I was using 6.8 cents for my calc and came up with payback on power sales alone ($99,280.00 / year) in 10 years , the $4k in savings on bedding a month is another $48K per year bonus ... payback in under 7 years ..
wholesale electricity prices in PA .. http://www.econstats.com/fut/xeiae_em2.htm
None of this is anything new. There are folks in India building thier own biogas plants to generate cooking gases. These plants use kitchen scraps to produce enough methane to cook three meals a day for a family of four.
http://www.bioenergylists.org/en/compactbiogas
If methane can be harnessed this way, my brother-in-law alone should be able to light up Texas all by himself!
Maybe they came up with some new microbes which like the cold better. Keeping 50,000 gallons of wet manure @105 degrees in -20 degree weather is not esay. If it got too cold, all the bacteria would en masse, die off.
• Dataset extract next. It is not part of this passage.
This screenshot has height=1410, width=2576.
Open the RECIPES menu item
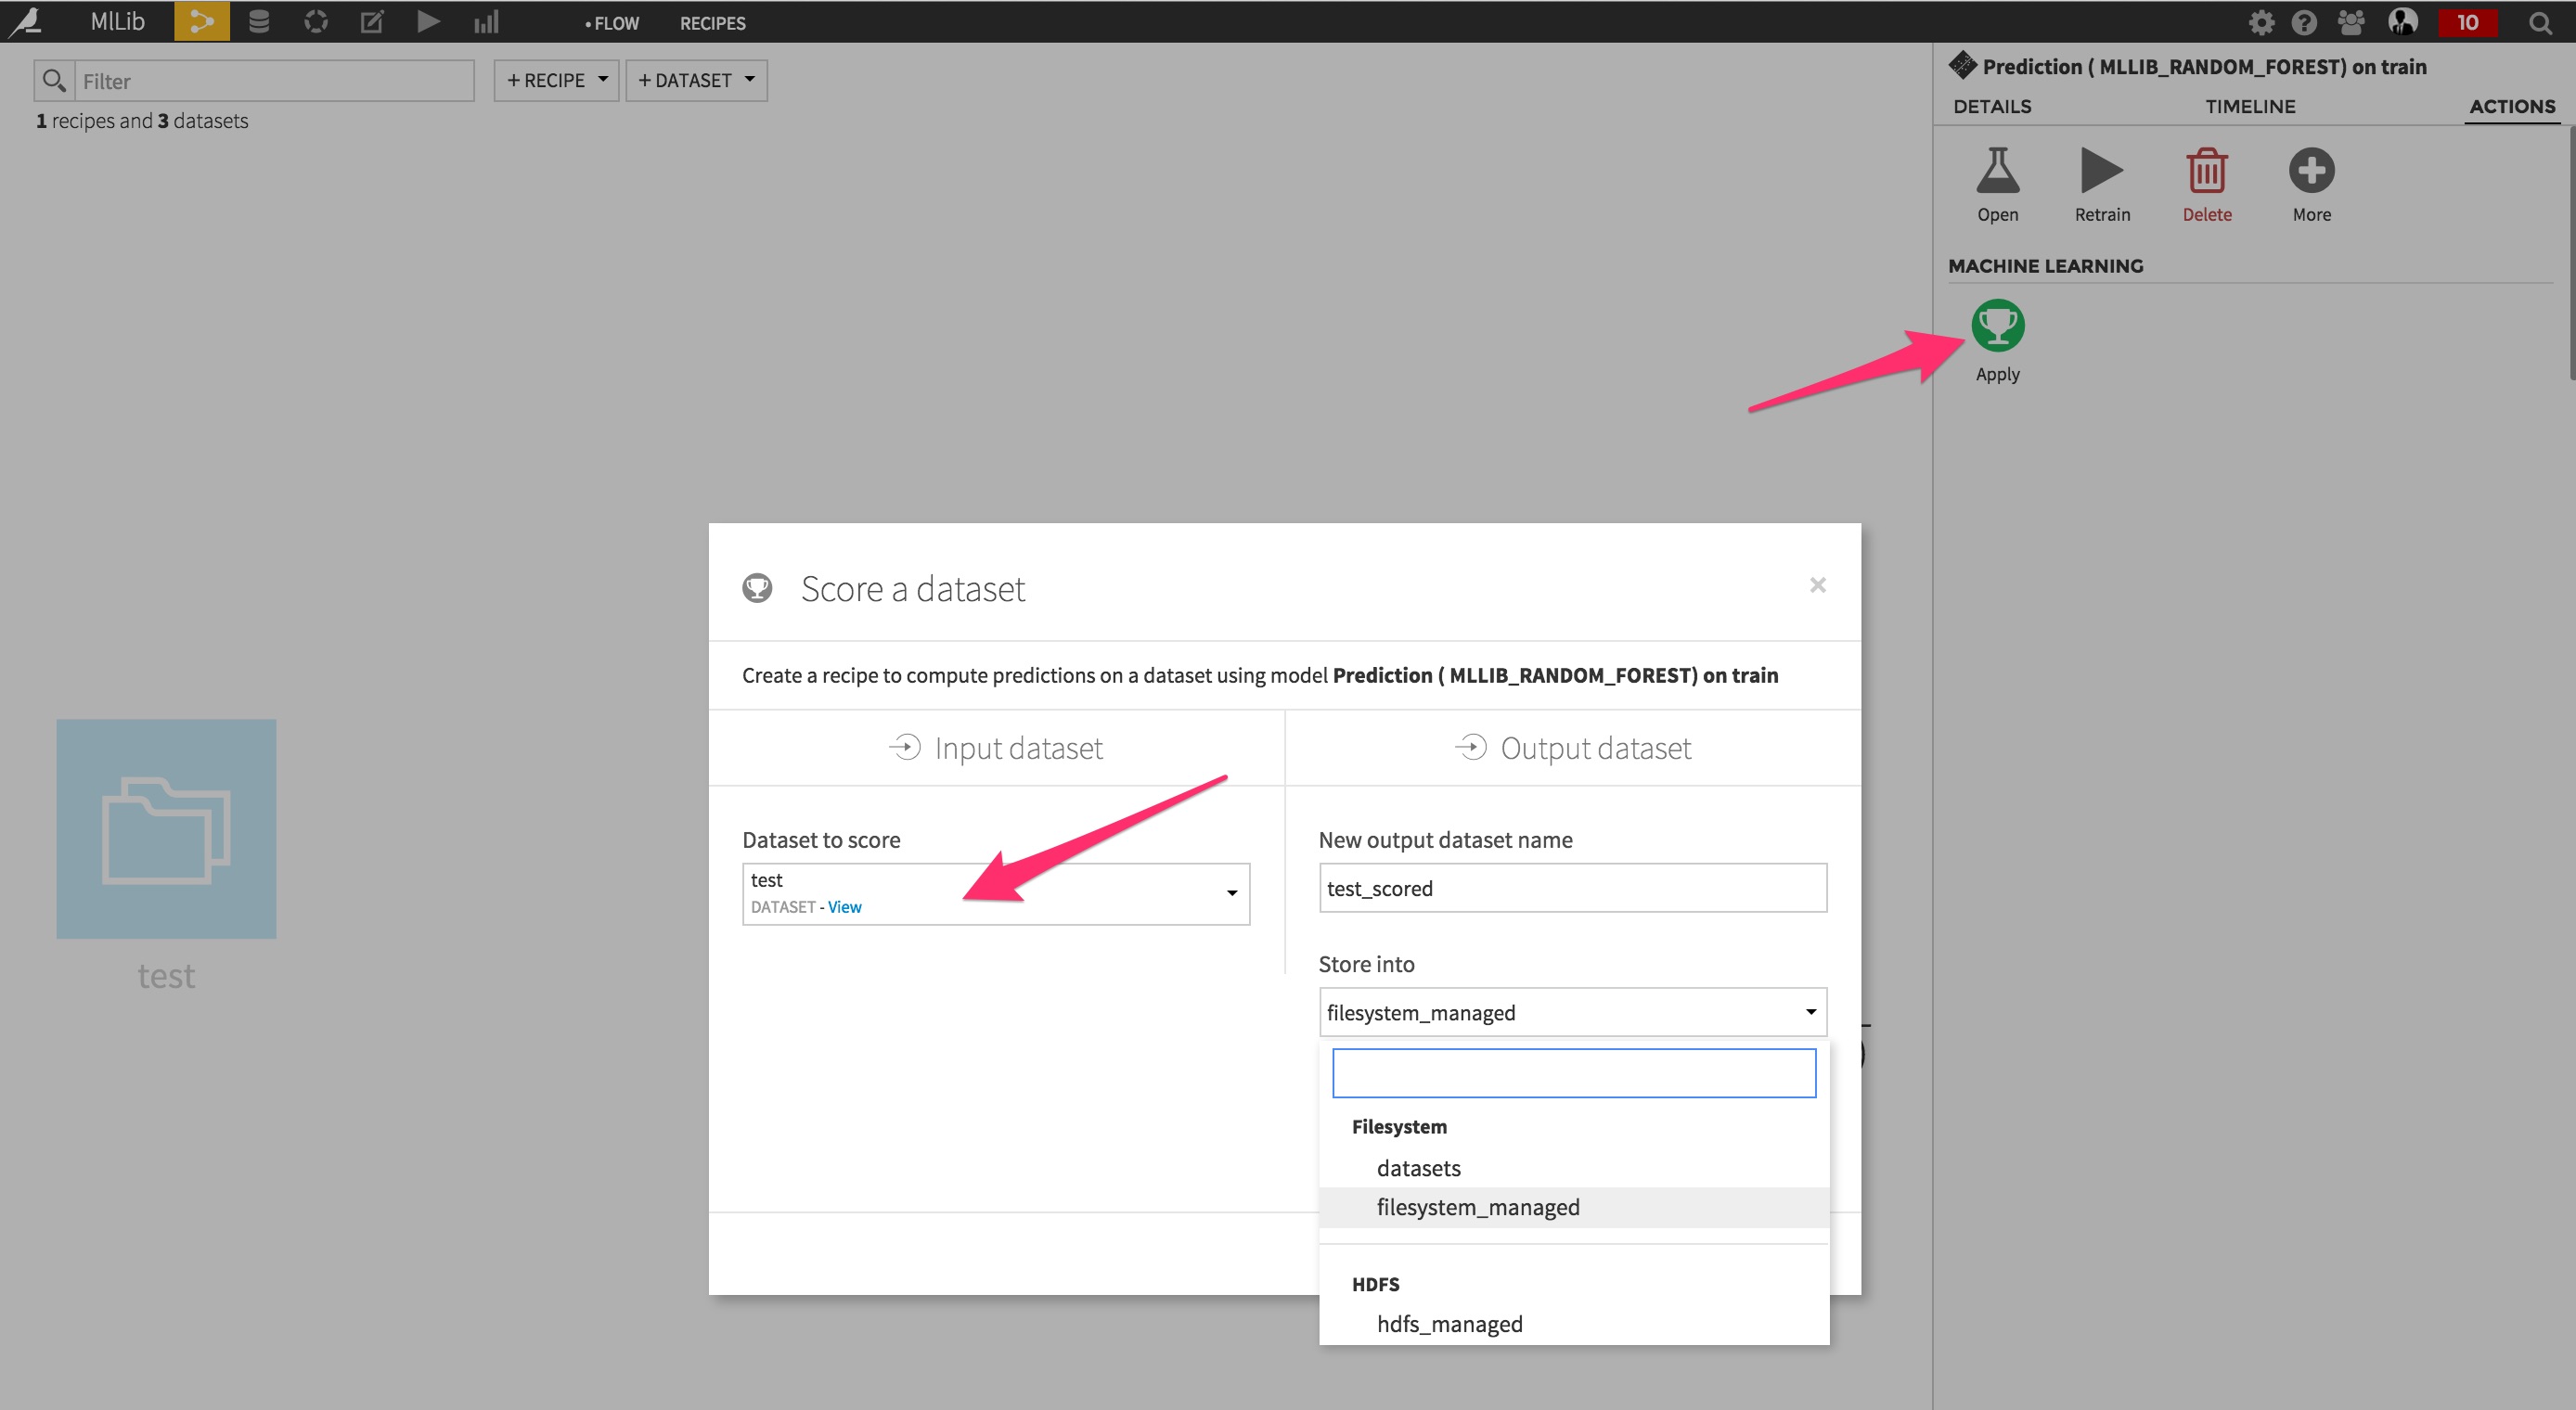tap(712, 23)
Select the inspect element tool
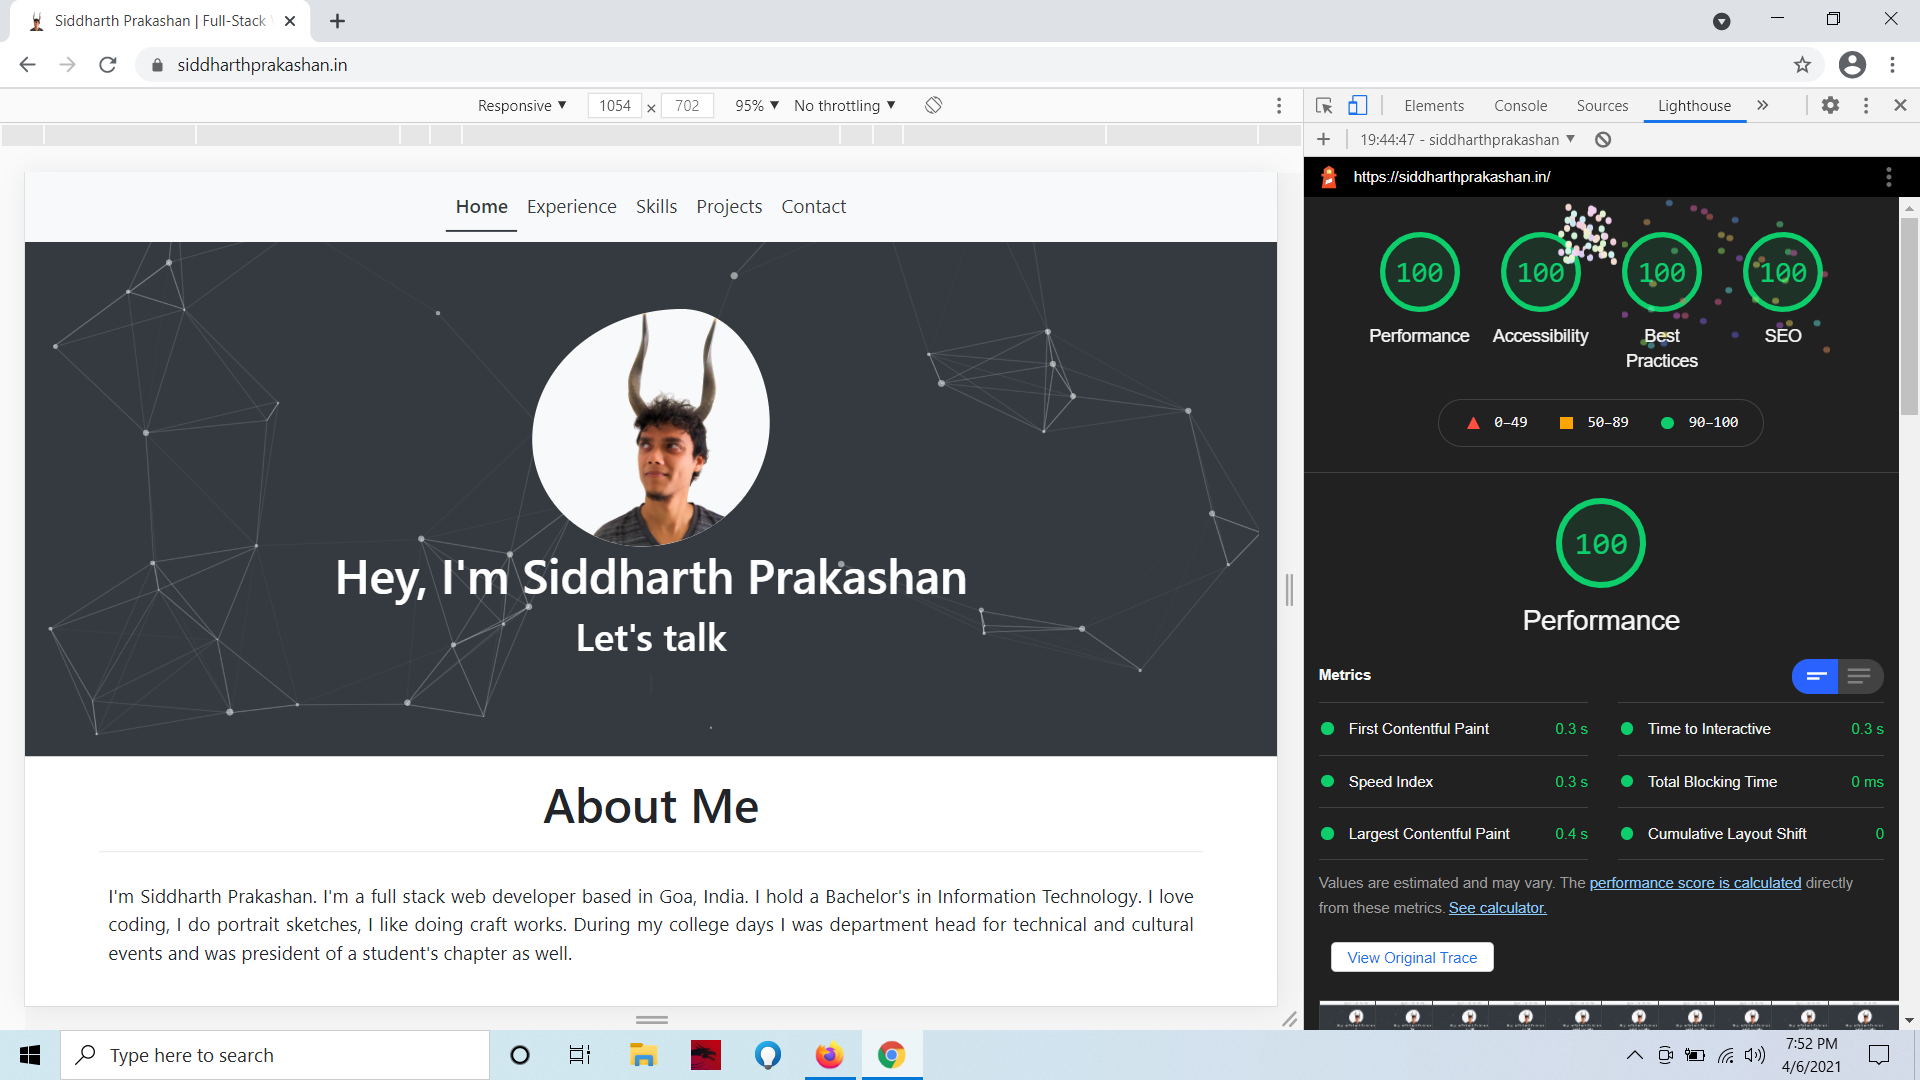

The article said "fair market value," which should mean that the farm should get paid what other electrical companies get paid when their company buys electricity, possibly excluding some infrastructure fees. It certainly shouldn't be the retail price that home owners nor businesses pay.
Mark
One of our electric utilities wanted to include an anaerobic digester in its new (and much needed) coal plant. The governor, disregarding all laws and regs, denied the whole project...but did allow another utility (which has been very good to her campaign)to charge anything it pleases if it will put up a few wind turbines.
Oh, and she thinks she’ll be your next Vice President.
Try driving I-10 going east into El Paso, TX some day, as I did about a year and a half ago. You travel through, and smell the effluvia of, at least ten miles of feed lots strung along the interstate. Something like this might be feasible there and do a lot for the travelers who have to run the gauntlet.
Another thing we found, is that methane digesters are extremely dangerous. Storage is a real problem.
What's dangerous about the digesters? What are the storage problems, and do those problems involve the methane or something else? These are both non-antagonistic technical questions, especially because, on its surface, this looks like a promising technology for turning a definite pollutant into economical energy.
I guess if you kept your holding/regulating system far away from the barns (like 1000'), that would work better.
I guess if we'd spent a few million on technology we'd have come out better. We spent about $2,500 and used scrap/farm fabricated materials. We could have used it for our house needs from May thru September. Once it dropped to the teens and below it was not feasible. Too much energy spent to heat the slurry.
And FWIW, our insurance company would not continue our policy with an on-site methane digester. We did have some really impressive fireballs.